Opdracht 1
Op welke datum verklaarde verweerder volgens de uitspraak het bezwaar van eiser ongegrond?
Opdracht 2
Herhaal letterlijk het deel van de uitspraak tussen "Bij besluit van 25" en "eiser ongegrond verklaard.", beide inbegrepen.

Getoonde tekst
ECLI:NL:RBMNE:2020:2984

Rechtbank Midden-Nederland

Datum uitspraak
23 juli 2020
Publicatiedatum
28 juli 2020
Zaaknummer
AWB - 19 _ 5129
Instantie
Rechtbank Midden-Nederland
Type
Uitspraak
Procedures
  • Eerste aanleg - enkelvoudig
Rechters
  • J. Nicholson
Vindplaatsen
  • Rechtspraak.nl
AI samenvatting door LexboostAutomatisch gegenereerd

Intrekking en terugvordering van bijstandsuitkering wegens verblijf in het buitenland

In deze zaak heeft de Rechtbank Midden-Nederland op 23 juli 2020 uitspraak gedaan in een geschil tussen een eiser en het college van burgemeester en wethouders van de gemeente Utrecht. De eiser had beroep ingesteld tegen de intrekking van zijn bijstandsuitkering en de terugvordering van een bedrag van € 77,98. De intrekking was gebaseerd op het feit dat eiser langer dan vier weken buiten Nederland had verbleven, wat in strijd is met de Participatiewet. Eiser had aangegeven dat hij van 1 mei 2019 tot en met 27 mei 2019 in Marokko verbleef, waar zijn echtgenote en zoon wonen. De rechtbank heeft vastgesteld dat eiser niet tijdig de gevraagde reisdocumenten had overgelegd en dat hij zijn recht op bijstand had verloren. Eiser voerde aan dat er zeer dringende redenen waren om hem toch bijstand te verlenen, omdat zijn vrouw ernstige gezondheidsproblemen had. De rechtbank oordeelde echter dat de situatie van eiser niet voldeed aan de criteria voor een acute noodsituatie zoals bedoeld in de rechtspraak van de Centrale Raad van Beroep. De rechtbank concludeerde dat de intrekking van de bijstandsuitkering en de terugvordering van het teveel betaalde bedrag rechtmatig waren. Het beroep van eiser werd ongegrond verklaard, en er werd geen proceskostenveroordeling opgelegd.

Uitspraak

RECHTBANK MIDDEN-NEDERLAND

Zittingsplaats Utrecht
Bestuursrecht
zaaknummer: UTR 19/5129

uitspraak van de enkelvoudige kamer van 23 juli 2020 in de zaak tussen

[eiser] , te [woonplaats] , eiser

(gemachtigde: mr. J.H.F. de Jong),
en

het college van burgemeester en wethouders van de gemeente Utrecht, verweerder

(gemachtigde: M.B.G. Hofstee).

Procesverloop

Bij besluit van 25 juni 2019 (het primaire besluit) heeft verweerder het recht op bijstand van eiser ingetrokken met ingang van 29 mei 2019 en een bedrag van € 77,98 aan betaalde bijstand over de periode van 29 tot en met 31 mei 2019 van eiser teruggevorderd.
Op 7 augustus 2019 heeft eiser de voorzieningenrechter verzocht een voorlopige voorziening te treffen. Dit verzoek is door de voorzieningenrechter bij uitspraak van 3 september 2019 afgewezen.
Bij besluit van 22 oktober 2019 (het bestreden besluit) heeft verweerder het bezwaar van eiser ongegrond verklaard.

Lijst
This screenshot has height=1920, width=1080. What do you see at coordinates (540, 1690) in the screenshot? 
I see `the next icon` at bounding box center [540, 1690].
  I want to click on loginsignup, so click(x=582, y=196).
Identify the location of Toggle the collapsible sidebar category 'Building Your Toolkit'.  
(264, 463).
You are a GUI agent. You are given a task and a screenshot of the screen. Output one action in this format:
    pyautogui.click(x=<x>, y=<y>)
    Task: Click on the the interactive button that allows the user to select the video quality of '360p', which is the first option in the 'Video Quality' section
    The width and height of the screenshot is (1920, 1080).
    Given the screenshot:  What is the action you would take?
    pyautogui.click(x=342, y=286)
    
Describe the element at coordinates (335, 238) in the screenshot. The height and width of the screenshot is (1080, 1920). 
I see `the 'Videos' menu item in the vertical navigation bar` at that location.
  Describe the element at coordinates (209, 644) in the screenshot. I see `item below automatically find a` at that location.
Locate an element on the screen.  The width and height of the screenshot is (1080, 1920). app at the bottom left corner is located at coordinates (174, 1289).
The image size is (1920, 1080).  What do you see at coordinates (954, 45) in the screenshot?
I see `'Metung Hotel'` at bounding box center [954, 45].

Uitwerking 1
Bij besluit van 22 oktober 2019.

Uitwerking 2
Bij besluit van 25 juni 2019 (het primaire besluit) heeft verweerder het recht op bijstand van eiser ingetrokken met ingang van 29 mei 2019 en een bedrag van € 77,98 aan betaalde bijstand over de periode van 29 tot en met 31 mei 2019 van eiser teruggevorderd.
Op 7 augustus 2019 heeft eiser de voorzieningenrechter verzocht een voorlopige voorziening te treffen. Dit verzoek is door de voorzieningenrechter bij uitspraak van 3 september 2019 afgewezen.
Bij besluit van 22 oktober 2019 (het bestreden besluit) heeft verweerder het bezwaar van eiser ongegrond verklaard.